» Your task:
Return each line below that contains the string "should", matching case exactly.

» Records shown:

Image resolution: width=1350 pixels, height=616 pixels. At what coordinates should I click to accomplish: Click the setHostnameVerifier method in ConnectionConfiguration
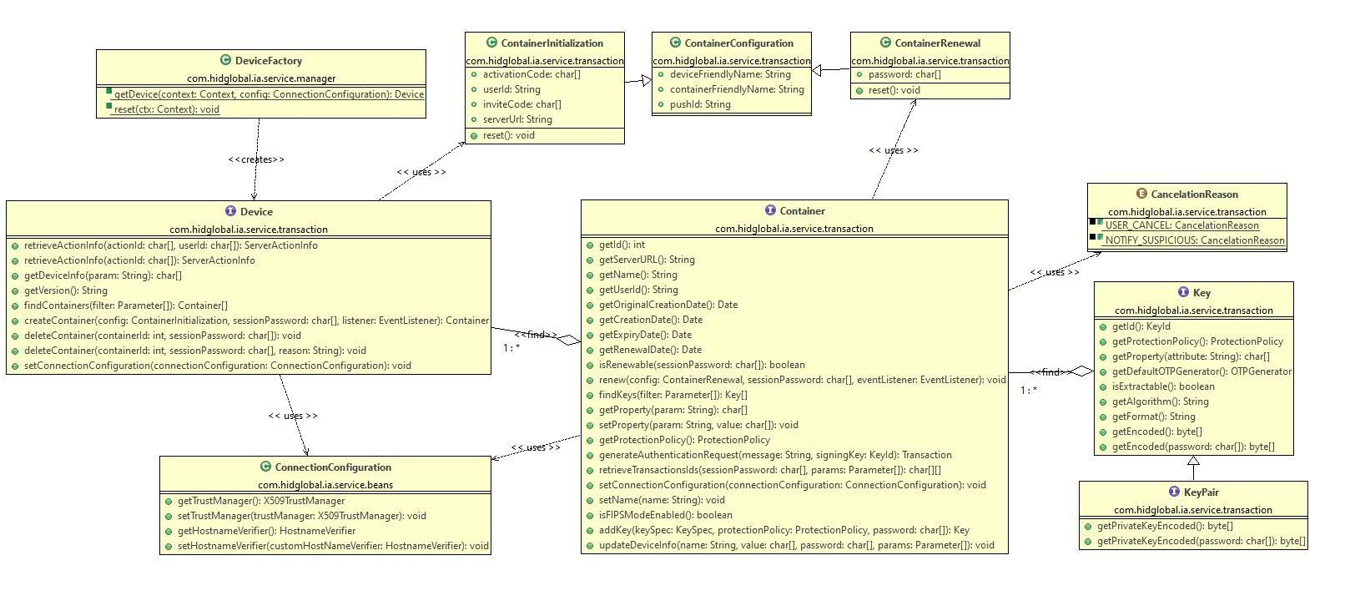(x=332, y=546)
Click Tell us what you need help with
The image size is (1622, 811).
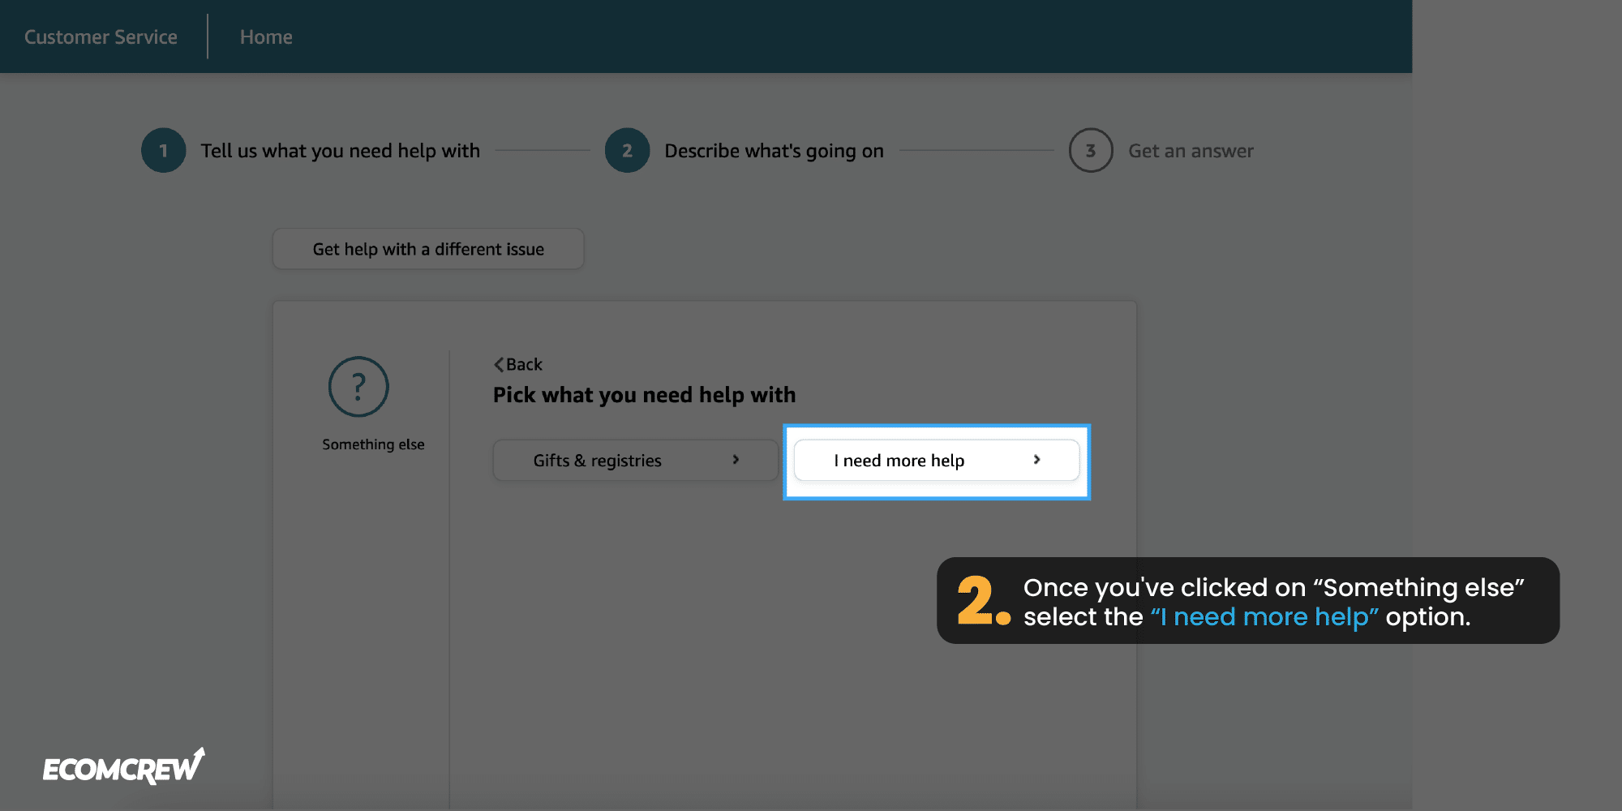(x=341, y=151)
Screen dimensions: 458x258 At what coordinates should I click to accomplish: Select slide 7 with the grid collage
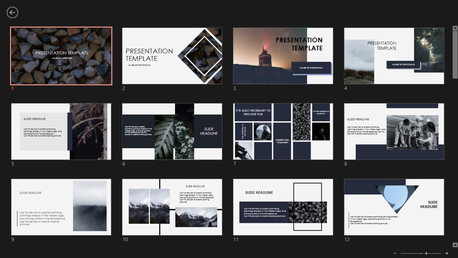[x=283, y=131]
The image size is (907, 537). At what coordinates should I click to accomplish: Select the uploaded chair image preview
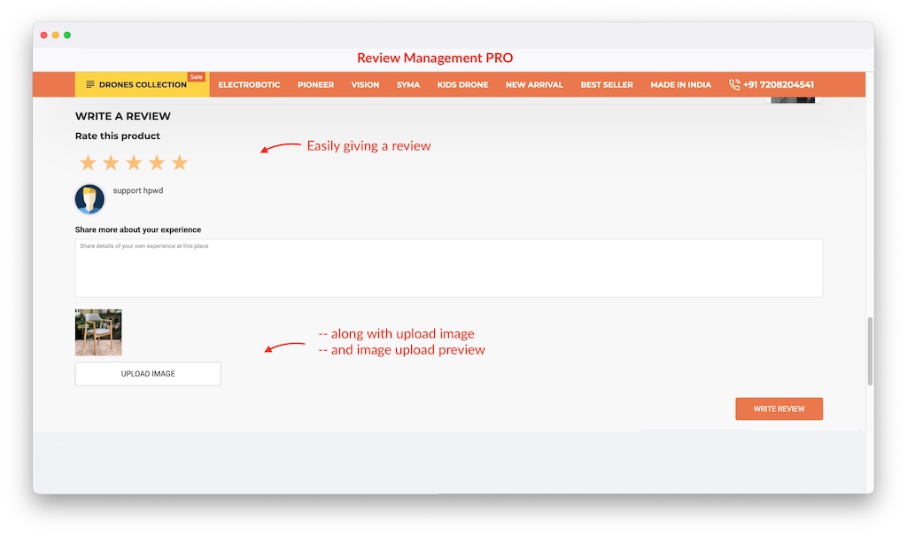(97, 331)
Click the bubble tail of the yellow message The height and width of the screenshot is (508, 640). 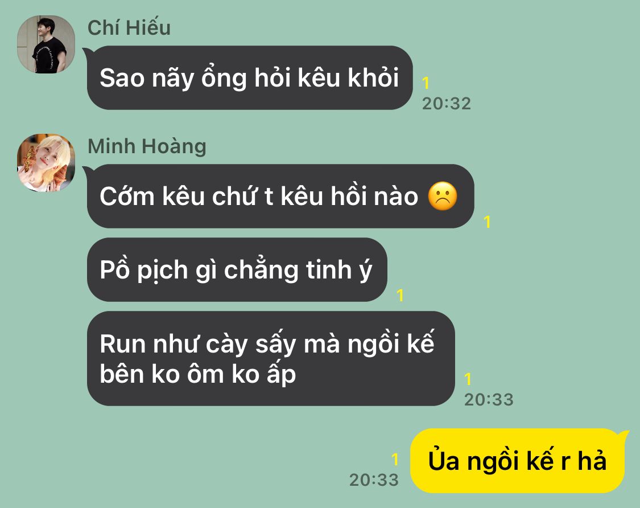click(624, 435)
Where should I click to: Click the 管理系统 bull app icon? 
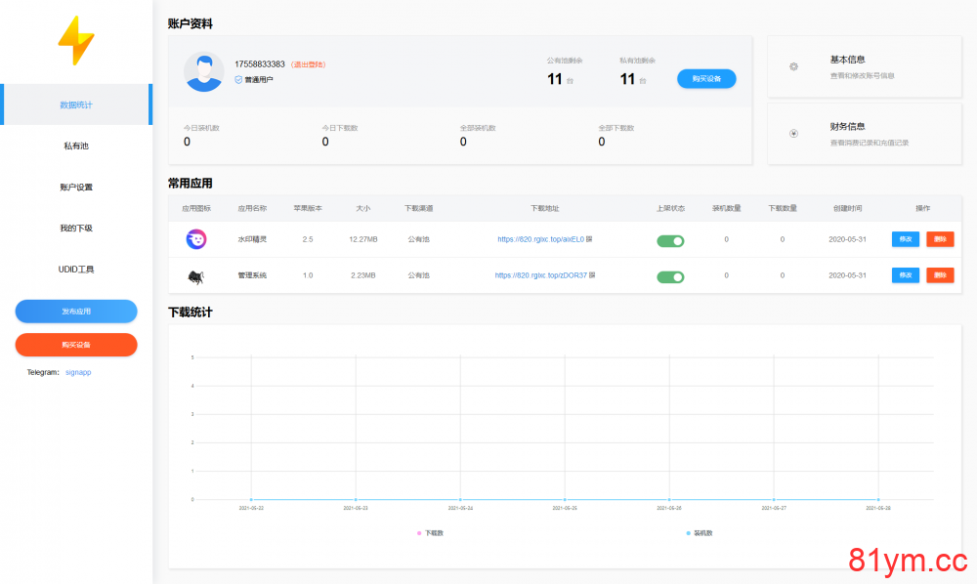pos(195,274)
--
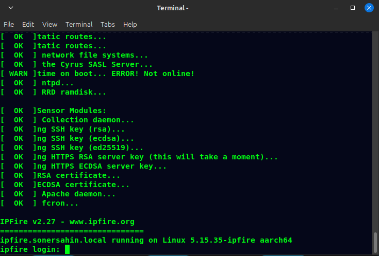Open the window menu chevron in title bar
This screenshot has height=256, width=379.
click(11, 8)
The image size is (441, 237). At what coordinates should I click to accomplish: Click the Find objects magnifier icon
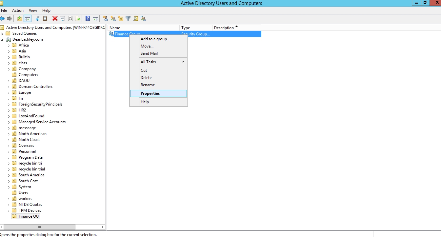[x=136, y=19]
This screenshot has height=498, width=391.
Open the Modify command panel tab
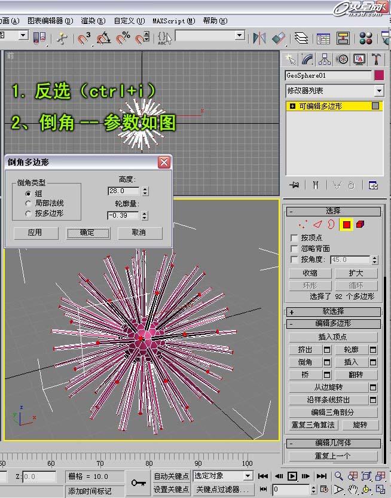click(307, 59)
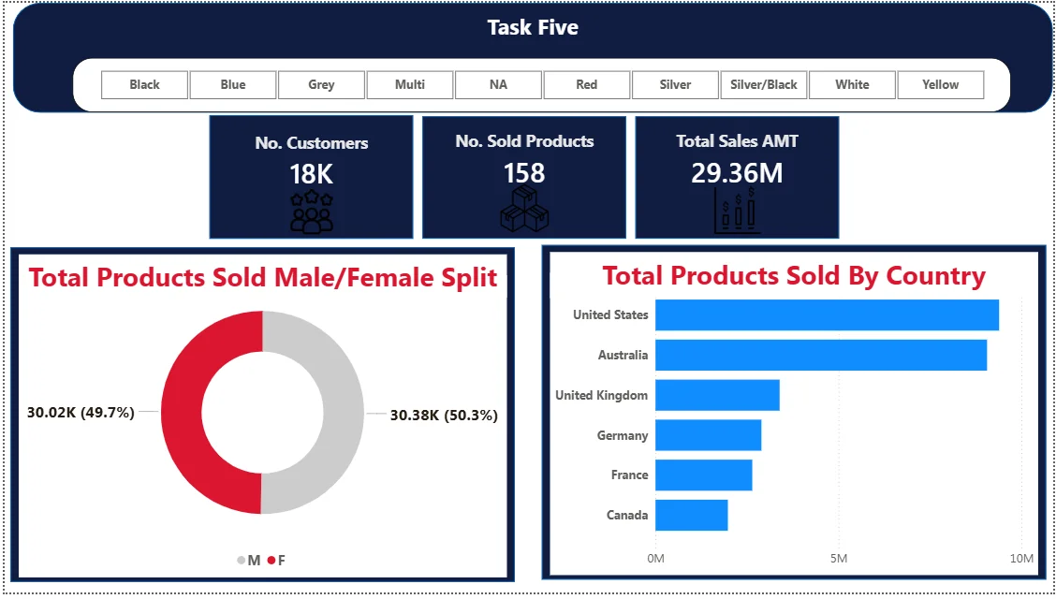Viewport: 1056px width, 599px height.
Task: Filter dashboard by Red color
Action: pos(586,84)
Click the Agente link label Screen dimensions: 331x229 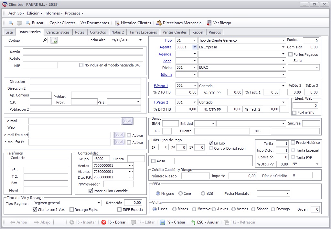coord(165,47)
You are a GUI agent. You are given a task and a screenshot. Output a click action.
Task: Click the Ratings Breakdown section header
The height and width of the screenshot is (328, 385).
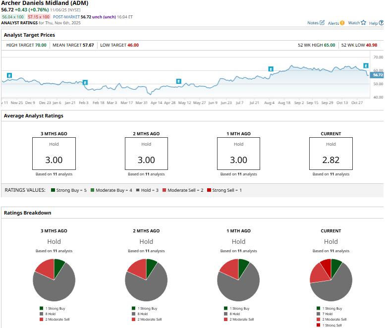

» Output below:
Image resolution: width=1350 pixels, height=616 pixels. At what coordinates should I click to accomplish: Click the setHostnameVerifier method in ConnectionConfiguration
Screen dimensions: 458x258 At what coordinates should I click to accomplish: Select slide 7 with the grid collage
The image size is (907, 537). At what coordinates should I click to accomplish: Select the uploaded chair image preview
Where should I click to: Click the 管理系统 bull app icon? 
The image size is (441, 237). At what coordinates should I click to accomplish: Click the Find objects magnifier icon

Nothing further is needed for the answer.